- Given request:
Output every line of the items below as a numbered list, omitting blank lines.

(Collection entries)
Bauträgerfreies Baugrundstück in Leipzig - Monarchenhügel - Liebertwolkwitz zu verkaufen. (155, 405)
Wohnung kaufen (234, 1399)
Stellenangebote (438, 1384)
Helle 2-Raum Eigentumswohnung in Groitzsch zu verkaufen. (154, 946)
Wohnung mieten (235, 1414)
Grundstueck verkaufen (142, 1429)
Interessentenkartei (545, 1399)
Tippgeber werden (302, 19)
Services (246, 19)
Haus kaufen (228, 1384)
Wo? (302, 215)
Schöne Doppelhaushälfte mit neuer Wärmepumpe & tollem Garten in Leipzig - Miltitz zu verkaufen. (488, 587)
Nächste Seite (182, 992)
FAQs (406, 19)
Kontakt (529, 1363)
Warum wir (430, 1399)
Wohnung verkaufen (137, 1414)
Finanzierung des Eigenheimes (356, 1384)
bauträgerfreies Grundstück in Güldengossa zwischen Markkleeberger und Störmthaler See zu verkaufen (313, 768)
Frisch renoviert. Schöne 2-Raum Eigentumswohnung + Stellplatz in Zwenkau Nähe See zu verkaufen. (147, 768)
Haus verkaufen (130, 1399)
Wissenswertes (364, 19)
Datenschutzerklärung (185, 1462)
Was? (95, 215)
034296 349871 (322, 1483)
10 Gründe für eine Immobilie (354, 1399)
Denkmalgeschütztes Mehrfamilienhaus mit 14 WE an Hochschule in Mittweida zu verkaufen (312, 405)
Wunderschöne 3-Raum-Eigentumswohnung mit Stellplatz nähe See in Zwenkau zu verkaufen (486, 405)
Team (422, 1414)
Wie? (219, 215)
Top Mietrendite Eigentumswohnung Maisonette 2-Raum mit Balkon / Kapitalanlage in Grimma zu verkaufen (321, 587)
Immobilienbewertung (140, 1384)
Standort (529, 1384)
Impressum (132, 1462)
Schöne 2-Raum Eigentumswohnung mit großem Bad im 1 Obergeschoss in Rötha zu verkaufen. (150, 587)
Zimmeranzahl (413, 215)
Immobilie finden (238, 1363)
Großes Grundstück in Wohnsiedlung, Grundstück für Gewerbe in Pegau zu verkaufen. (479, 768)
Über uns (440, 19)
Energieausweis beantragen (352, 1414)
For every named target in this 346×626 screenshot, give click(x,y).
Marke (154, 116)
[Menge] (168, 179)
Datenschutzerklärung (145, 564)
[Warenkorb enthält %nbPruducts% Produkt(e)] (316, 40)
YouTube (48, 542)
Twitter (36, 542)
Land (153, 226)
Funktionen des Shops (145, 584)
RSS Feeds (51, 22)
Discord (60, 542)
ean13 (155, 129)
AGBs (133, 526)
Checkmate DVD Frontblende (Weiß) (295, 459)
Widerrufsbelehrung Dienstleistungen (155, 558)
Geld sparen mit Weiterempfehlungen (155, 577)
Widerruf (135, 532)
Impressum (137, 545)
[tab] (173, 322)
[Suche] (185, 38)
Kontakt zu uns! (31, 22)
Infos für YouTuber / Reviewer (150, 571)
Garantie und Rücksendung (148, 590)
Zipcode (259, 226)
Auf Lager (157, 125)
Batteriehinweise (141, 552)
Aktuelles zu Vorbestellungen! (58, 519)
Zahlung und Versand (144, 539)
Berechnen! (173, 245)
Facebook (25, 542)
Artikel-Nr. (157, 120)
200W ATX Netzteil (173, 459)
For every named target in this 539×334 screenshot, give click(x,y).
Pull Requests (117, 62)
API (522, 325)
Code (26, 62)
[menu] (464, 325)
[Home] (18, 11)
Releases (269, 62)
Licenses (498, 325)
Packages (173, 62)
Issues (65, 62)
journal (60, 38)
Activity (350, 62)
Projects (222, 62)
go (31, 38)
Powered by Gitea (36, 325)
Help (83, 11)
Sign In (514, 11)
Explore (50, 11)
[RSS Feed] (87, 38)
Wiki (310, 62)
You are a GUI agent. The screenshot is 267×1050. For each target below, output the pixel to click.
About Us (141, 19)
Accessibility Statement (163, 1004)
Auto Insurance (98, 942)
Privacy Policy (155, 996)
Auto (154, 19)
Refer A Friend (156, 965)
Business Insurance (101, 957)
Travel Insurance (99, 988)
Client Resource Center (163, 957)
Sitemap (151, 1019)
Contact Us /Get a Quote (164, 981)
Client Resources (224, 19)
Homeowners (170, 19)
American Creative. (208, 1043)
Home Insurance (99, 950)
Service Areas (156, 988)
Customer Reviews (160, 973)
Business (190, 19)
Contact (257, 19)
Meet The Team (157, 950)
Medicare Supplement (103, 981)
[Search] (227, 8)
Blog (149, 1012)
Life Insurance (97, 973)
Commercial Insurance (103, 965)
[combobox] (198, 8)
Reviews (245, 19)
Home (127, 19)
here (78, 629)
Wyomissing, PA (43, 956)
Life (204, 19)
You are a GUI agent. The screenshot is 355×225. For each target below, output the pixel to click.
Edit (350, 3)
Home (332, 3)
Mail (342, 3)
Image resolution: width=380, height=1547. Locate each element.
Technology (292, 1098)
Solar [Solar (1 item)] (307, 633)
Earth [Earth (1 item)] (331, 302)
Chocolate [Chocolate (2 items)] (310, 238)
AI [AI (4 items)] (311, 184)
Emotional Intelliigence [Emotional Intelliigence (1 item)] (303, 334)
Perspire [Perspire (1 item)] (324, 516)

- The output:
1. Bauträgerfreies Baugrundstück in Leipzig - Monarchenhügel - Liebertwolkwitz zu verkaufen. (155, 405)
2. Wohnung kaufen (234, 1399)
3. Stellenangebote (438, 1384)
4. Helle 2-Raum Eigentumswohnung in Groitzsch zu verkaufen. (154, 946)
5. Wohnung mieten (235, 1414)
6. Grundstueck verkaufen (142, 1429)
7. Interessentenkartei (545, 1399)
8. Tippgeber werden (302, 19)
9. Services (246, 19)
10. Haus kaufen (228, 1384)
11. Wo? (302, 215)
12. Schöne Doppelhaushälfte mit neuer Wärmepumpe & tollem Garten in Leipzig - Miltitz zu verkaufen. (488, 587)
13. Nächste Seite (182, 992)
14. FAQs (406, 19)
15. Kontakt (529, 1363)
16. Warum wir (430, 1399)
17. Wohnung verkaufen (137, 1414)
18. Finanzierung des Eigenheimes (356, 1384)
19. bauträgerfreies Grundstück in Güldengossa zwischen Markkleeberger und Störmthaler See zu verkaufen (313, 768)
20. Frisch renoviert. Schöne 2-Raum Eigentumswohnung + Stellplatz in Zwenkau Nähe See zu verkaufen. (147, 768)
21. Haus verkaufen (130, 1399)
22. Wissenswertes (364, 19)
23. Datenschutzerklärung (185, 1462)
24. Was? (95, 215)
25. 034296 349871 (322, 1483)
26. 10 Gründe für eine Immobilie (354, 1399)
27. Denkmalgeschütztes Mehrfamilienhaus mit 14 WE an Hochschule in Mittweida zu verkaufen (312, 405)
28. Wunderschöne 3-Raum-Eigentumswohnung mit Stellplatz nähe See in Zwenkau zu verkaufen (486, 405)
29. Team (422, 1414)
30. Wie? (219, 215)
31. Top Mietrendite Eigentumswohnung Maisonette 2-Raum mit Balkon / Kapitalanlage in Grimma zu verkaufen (321, 587)
32. Immobilienbewertung (140, 1384)
33. Standort (529, 1384)
34. Impressum (132, 1462)
35. Schöne 2-Raum Eigentumswohnung mit großem Bad im 1 Obergeschoss in Rötha zu verkaufen. (150, 587)
36. Zimmeranzahl (413, 215)
37. Immobilie finden (238, 1363)
38. Großes Grundstück in Wohnsiedlung, Grundstück für Gewerbe in Pegau zu verkaufen. (479, 768)
39. Über uns (440, 19)
40. Energieausweis beantragen (352, 1414)
41. For every named target in this 346×626 screenshot, give click(x,y).
42. Marke (154, 116)
43. [Menge] (168, 179)
44. Datenschutzerklärung (145, 564)
45. [Warenkorb enthält %nbPruducts% Produkt(e)] (316, 40)
46. YouTube (48, 542)
47. Twitter (36, 542)
48. Land (153, 226)
49. Funktionen des Shops (145, 584)
50. RSS Feeds (51, 22)
51. Discord (60, 542)
52. ean13 (155, 129)
53. AGBs (133, 526)
54. Checkmate DVD Frontblende (Weiß) (295, 459)
55. Widerrufsbelehrung Dienstleistungen (155, 558)
56. Geld sparen mit Weiterempfehlungen (155, 577)
57. Widerruf (135, 532)
58. Impressum (137, 545)
59. [tab] (173, 322)
60. [Suche] (185, 38)
61. Kontakt zu uns! (31, 22)
62. Infos für YouTuber / Reviewer (150, 571)
63. Garantie und Rücksendung (148, 590)
64. Zipcode (259, 226)
65. Auf Lager (157, 125)
66. Batteriehinweise (141, 552)
67. Aktuelles zu Vorbestellungen! (58, 519)
68. Zahlung und Versand (144, 539)
69. Berechnen! (173, 245)
70. Facebook (25, 542)
71. Artikel-Nr. (157, 120)
72. 200W ATX Netzteil (173, 459)
73. For every named target in this 539×334 screenshot, give click(x,y).
74. Pull Requests (117, 62)
75. API (522, 325)
76. Code (26, 62)
77. [menu] (464, 325)
78. [Home] (18, 11)
79. Releases (269, 62)
80. Licenses (498, 325)
81. Packages (173, 62)
82. Issues (65, 62)
83. journal (60, 38)
84. Activity (350, 62)
85. Projects (222, 62)
86. go (31, 38)
87. Powered by Gitea (36, 325)
88. Help (83, 11)
89. Sign In (514, 11)
90. Explore (50, 11)
91. [RSS Feed] (87, 38)
92. Wiki (310, 62)
93. You are a GUI agent. The screenshot is 267×1050. For each target below, output the pixel to click.
94. About Us (141, 19)
95. Accessibility Statement (163, 1004)
96. Auto Insurance (98, 942)
97. Privacy Policy (155, 996)
98. Auto (154, 19)
99. Refer A Friend (156, 965)
100. Business Insurance (101, 957)
101. Travel Insurance (99, 988)
102. Client Resource Center (163, 957)
103. Sitemap (151, 1019)
104. Contact Us /Get a Quote (164, 981)
105. Client Resources (224, 19)
106. Homeowners (170, 19)
107. American Creative. (208, 1043)
108. Home Insurance (99, 950)
109. Service Areas (156, 988)
110. Customer Reviews (160, 973)
111. Business (190, 19)
112. Contact (257, 19)
113. Meet The Team (157, 950)
114. Medicare Supplement (103, 981)
115. [Search] (227, 8)
116. Blog (149, 1012)
117. Life Insurance (97, 973)
118. Commercial Insurance (103, 965)
119. [combobox] (198, 8)
120. Reviews (245, 19)
121. Home (127, 19)
122. here (78, 629)
123. Wyomissing, PA (43, 956)
124. Life (204, 19)
125. You are a GUI agent. The screenshot is 355×225. For each target below, output the pixel to click.
126. Edit (350, 3)
127. Home (332, 3)
128. Mail (342, 3)
129. Image resolution: width=380, height=1547. Locate each element.
130. Technology (292, 1098)
131. Solar [Solar (1 item)] (307, 633)
132. Earth [Earth (1 item)] (331, 302)
133. Chocolate [Chocolate (2 items)] (310, 238)
134. AI [AI (4 items)] (311, 184)
135. Emotional Intelliigence [Emotional Intelliigence (1 item)] (303, 334)
136. Perspire [Perspire (1 item)] (324, 516)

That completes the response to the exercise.